The problem ->
Each line below from the one containing "Image resolution: width=593" through the one containing "Screen dimensions: 459x400" is to be given again exactly, and no line outside that span.
※ ※ ※
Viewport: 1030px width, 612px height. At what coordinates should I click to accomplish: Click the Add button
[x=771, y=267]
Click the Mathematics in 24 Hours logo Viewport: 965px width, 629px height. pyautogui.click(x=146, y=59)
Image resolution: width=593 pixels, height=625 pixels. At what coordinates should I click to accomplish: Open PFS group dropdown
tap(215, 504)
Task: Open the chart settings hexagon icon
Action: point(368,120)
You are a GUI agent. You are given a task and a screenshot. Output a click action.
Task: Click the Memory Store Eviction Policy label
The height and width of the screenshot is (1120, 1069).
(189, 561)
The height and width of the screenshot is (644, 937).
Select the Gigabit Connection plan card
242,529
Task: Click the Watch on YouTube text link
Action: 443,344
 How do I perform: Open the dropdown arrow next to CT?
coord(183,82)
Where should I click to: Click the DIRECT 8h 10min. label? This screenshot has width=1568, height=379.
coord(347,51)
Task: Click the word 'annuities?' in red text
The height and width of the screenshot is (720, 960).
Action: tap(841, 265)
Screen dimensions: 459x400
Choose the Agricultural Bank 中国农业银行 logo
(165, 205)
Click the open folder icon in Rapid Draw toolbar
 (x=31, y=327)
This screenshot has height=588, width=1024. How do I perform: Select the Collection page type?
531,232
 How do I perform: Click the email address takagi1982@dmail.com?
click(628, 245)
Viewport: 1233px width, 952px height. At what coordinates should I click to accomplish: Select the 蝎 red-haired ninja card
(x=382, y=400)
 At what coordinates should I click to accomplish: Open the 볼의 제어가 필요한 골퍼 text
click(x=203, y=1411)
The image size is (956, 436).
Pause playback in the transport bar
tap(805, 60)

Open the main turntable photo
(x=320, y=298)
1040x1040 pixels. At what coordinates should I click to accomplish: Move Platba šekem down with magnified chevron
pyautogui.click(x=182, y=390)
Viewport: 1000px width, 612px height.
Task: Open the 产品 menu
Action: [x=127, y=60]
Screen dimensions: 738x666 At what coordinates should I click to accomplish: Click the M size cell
※ ※ ※
Task answer ->
Image resolution: width=593 pixels, height=625 pixels. At what coordinates should I click to accomplish: Open PFS group dropdown
tap(215, 504)
Task: Open the chart settings hexagon icon
Action: point(368,120)
You are a GUI agent. You are given a task and a screenshot. Output a click action.
Task: Click the Memory Store Eviction Policy label
The height and width of the screenshot is (1120, 1069).
(189, 561)
The height and width of the screenshot is (644, 937).
Select the Gigabit Connection plan card
242,529
Task: Click the Watch on YouTube text link
Action: 443,344
 How do I perform: Open the dropdown arrow next to CT?
coord(183,82)
Where should I click to: Click the DIRECT 8h 10min. label? This screenshot has width=1568, height=379.
coord(347,51)
Task: Click the word 'annuities?' in red text
The height and width of the screenshot is (720, 960).
Action: tap(841, 265)
Screen dimensions: 459x400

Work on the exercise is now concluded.